Supplied entries:
---------------

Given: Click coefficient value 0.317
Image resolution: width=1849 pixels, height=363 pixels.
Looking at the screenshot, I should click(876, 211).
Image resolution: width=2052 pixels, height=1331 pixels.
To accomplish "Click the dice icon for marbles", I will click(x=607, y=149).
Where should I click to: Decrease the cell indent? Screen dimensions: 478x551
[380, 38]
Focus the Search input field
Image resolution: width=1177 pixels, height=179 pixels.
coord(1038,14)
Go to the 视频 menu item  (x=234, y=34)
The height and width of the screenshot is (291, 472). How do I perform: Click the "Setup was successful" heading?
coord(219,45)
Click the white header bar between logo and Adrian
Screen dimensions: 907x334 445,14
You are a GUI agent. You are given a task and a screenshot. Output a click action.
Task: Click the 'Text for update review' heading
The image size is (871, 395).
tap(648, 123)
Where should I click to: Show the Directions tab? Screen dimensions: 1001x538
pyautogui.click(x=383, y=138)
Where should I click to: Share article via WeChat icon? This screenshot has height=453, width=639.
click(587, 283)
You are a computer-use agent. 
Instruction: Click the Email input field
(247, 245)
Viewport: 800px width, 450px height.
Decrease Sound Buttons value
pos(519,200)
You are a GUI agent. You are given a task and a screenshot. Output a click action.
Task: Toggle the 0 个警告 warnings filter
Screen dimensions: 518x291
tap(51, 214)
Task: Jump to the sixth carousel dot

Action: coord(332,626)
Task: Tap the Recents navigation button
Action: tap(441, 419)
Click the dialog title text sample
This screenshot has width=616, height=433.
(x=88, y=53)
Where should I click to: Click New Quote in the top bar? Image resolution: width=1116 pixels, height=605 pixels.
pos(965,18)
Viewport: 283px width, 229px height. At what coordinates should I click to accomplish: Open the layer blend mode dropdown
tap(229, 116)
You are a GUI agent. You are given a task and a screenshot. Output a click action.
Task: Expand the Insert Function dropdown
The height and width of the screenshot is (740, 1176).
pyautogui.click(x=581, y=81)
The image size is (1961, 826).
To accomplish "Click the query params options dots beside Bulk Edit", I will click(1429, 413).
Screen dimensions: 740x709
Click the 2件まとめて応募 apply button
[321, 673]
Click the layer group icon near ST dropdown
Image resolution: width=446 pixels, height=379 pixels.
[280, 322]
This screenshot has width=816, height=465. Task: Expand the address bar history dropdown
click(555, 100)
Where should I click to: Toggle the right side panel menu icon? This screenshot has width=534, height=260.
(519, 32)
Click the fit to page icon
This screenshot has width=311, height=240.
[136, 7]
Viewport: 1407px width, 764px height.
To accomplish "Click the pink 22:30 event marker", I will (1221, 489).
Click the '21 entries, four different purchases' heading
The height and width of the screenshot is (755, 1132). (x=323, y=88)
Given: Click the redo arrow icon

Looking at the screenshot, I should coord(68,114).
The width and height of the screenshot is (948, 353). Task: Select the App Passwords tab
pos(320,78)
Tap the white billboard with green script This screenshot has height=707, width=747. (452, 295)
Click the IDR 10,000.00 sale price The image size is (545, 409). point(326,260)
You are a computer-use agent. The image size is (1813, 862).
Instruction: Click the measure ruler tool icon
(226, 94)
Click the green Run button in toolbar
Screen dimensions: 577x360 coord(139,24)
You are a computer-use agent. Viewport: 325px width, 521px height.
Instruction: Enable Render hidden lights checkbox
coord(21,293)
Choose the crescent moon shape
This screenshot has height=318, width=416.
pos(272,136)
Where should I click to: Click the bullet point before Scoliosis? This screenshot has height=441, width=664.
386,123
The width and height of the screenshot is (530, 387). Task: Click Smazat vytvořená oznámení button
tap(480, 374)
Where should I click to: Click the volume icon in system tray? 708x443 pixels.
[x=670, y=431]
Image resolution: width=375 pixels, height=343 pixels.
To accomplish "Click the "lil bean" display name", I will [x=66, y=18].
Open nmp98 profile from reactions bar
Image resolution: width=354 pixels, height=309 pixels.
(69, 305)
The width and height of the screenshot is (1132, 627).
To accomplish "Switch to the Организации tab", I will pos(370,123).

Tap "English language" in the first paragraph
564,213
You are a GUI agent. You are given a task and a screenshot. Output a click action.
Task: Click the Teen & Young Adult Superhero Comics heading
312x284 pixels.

---------------

Task: Copy everything from the line containing "The width and height of the screenshot is (1132, 627)." down to the end of the rows, changing "heading" to "title" and keeping all else the same.

Written solution:
The width and height of the screenshot is (1132, 627).
To accomplish "Switch to the Организации tab", I will pos(370,123).

Tap "English language" in the first paragraph
564,213
You are a GUI agent. You are given a task and a screenshot. Output a click action.
Task: Click the Teen & Young Adult Superhero Comics title
312x284 pixels.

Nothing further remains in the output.